Title: Genome-wide discovery of G-quadruplexes in wheat: distribution and putative functional roles

Author
item CAGIRICI, H. BUSRA - Oak Ridge Institute For Science And Education (ORISE)
item Sen, Taner

Submitted to: G3, Genes/Genomes/Genetics
Publication Type: Peer Reviewed Journal
Publication Acceptance Date: 4/13/2020
Publication Date: 6/1/2020
Citation: Cagirici, H., Sen, T.Z. 2020. Genome-wide discovery of G-quadruplexes in wheat: distribution and putative functional roles. G3, Genes/Genomes/Genetics. 10(6). https://doi.org/10.1534/g3.120.401288.
DOI: https://doi.org/10.1534/g3.120.401288

Interpretive Summary: G-quadruplexes (G4s) are four-stranded nucleic acid structures with closely spaced guanine bases forming square planar shapes in genomes. They are demonstrated experimentally to play a role in gene regulation. Our study shows for the first time the prevalence and possible functional roles of G4s in wheat. In this article, we look at previous studies in human, Arabidopsis, maize, rice and sorghum that analyzed G4 distributions. We observe that for wheat G4s were enriched around three regions, two located on the antisense and one on the sense strand at the following positions: 1) the transcription start site (antisense), 2) the first coding domain sequence (antisense), and 3) the start codon (sense). Functional enrichment analysis revealed that the gene models containing G4 motifs within these peaks were associated with specific gene ontology (GO) terms, such as developmental process, localization and cellular component organization, or biogenesis. Moreover, comparison with other plants showed that monocots share a similar distribution of G4s, but Arabidopsis shows a unique G4 distribution.
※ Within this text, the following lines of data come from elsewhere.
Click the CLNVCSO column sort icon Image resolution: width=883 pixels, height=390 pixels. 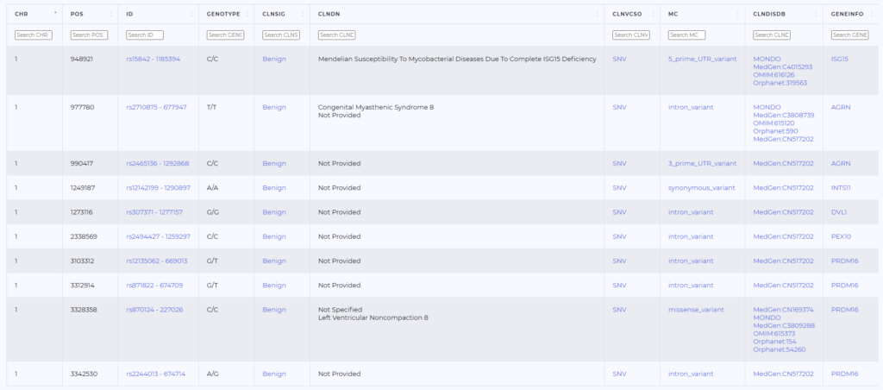pos(654,15)
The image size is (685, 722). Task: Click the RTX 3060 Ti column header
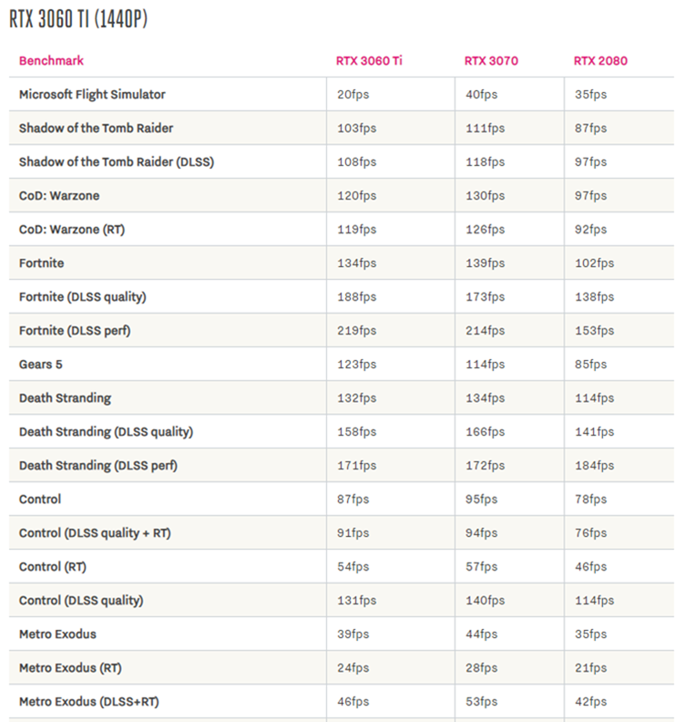369,61
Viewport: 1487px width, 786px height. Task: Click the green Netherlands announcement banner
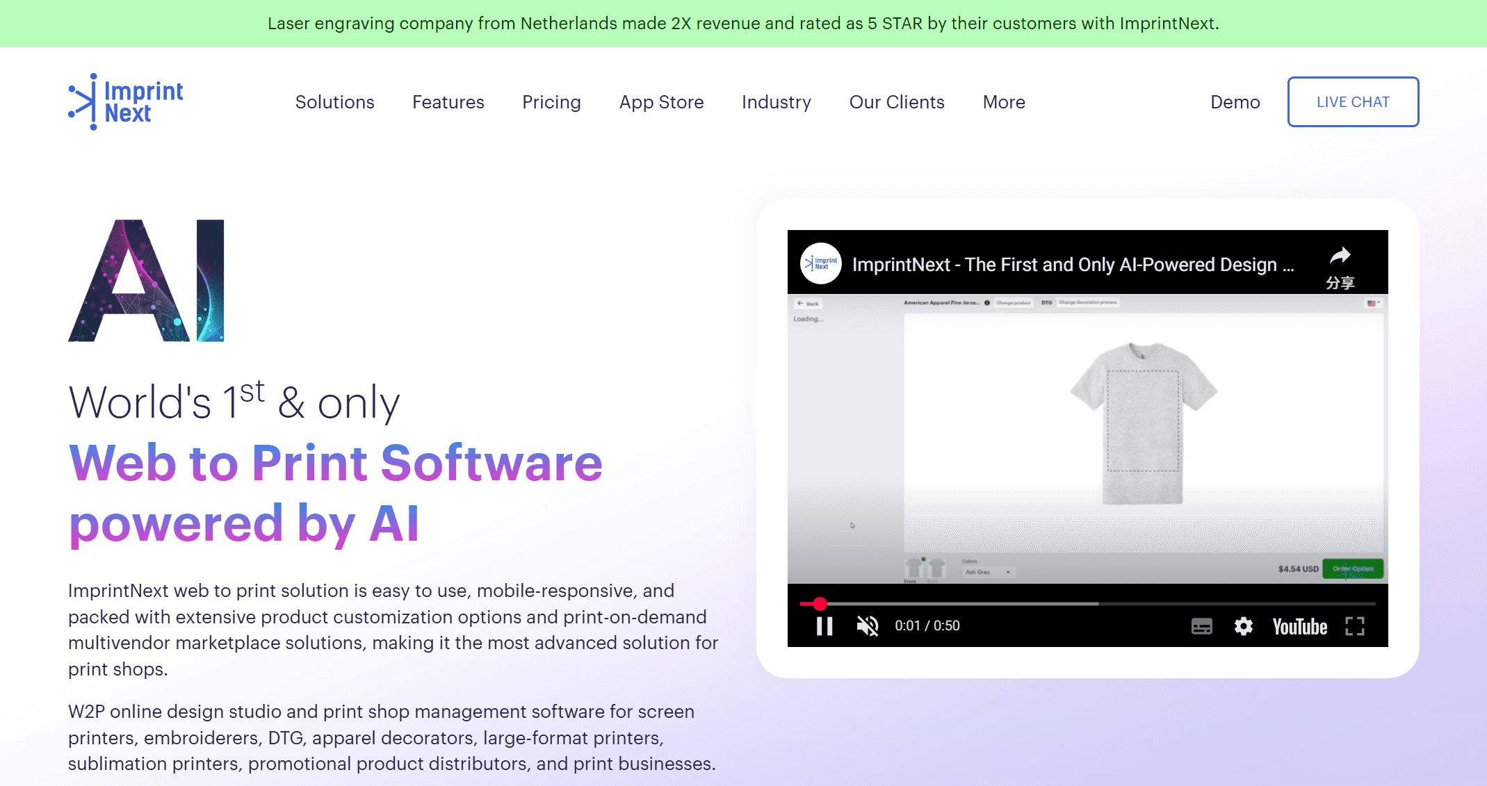pos(742,24)
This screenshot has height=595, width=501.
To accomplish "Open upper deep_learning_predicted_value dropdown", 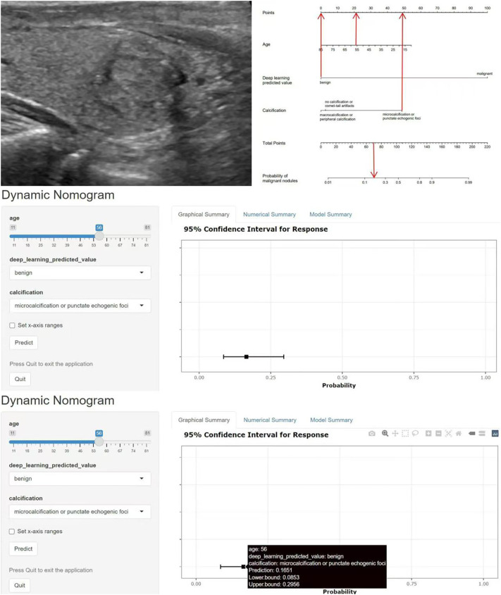I will 80,273.
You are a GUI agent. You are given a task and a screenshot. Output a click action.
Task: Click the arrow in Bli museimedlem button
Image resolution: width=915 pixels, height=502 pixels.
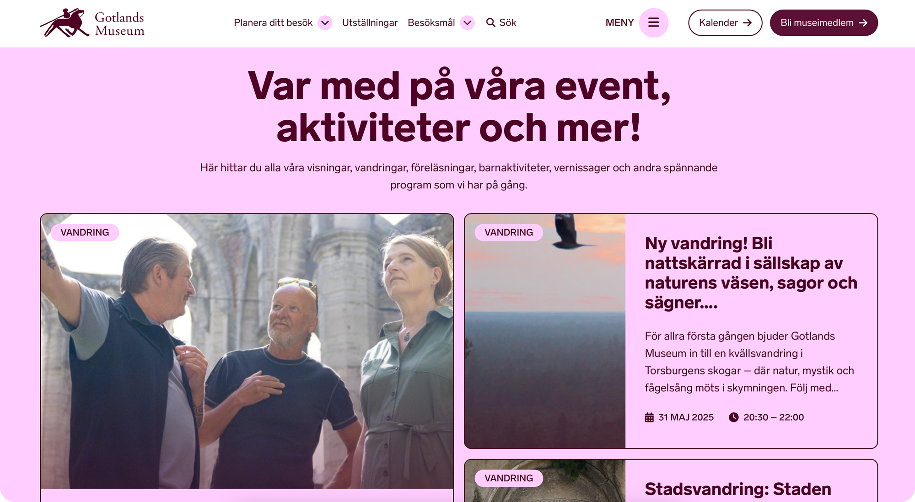[863, 23]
Technical Abstract: G-quadruplexes are nucleic acid secondary structures formed by a stack of square planar G-quartets. G-quadruplexes were implicated in many biological functions including telomere maintenance, replication, transcription, and translation, in many species including humans and plants. For wheat, however, though it is one of the world’s most important staple food, no G-quadruplex studies have not been reported to date. Here, we identify putative G4 structures (G4s) in wheat genome for the first time and compare its distribution across the genome against five other mammalian and plant genomes (human, maize, Arabidopsis, rice and sorghum) using computational methods. We identified close to 1 million G4 motifs with a density of 76 G4s/Mb over whole genome and 93 G4s/Mb over genic regions. Remarkably, G4s were enriched around three regions, two located on the antisense and one on the sense strand at the following positions: 1) the transcription start site (TSS) (antisense), 2) the first coding domain sequence (CDS) (antisense), and 3) the start codon (sense). Functional enrichment analysis revealed that the gene models containing G4 motifs within these peaks were associated to specific gene ontology (GO) terms, such as developmental process, localization and cellular component organization, or biogenesis. Moreover, comparison with other plants showed that monocots share a similar distribution of G4s, but Arabidopsis shows a unique G4 distribution. Our study shows for the first time the prevalence and possible functional roles of G4s in wheat.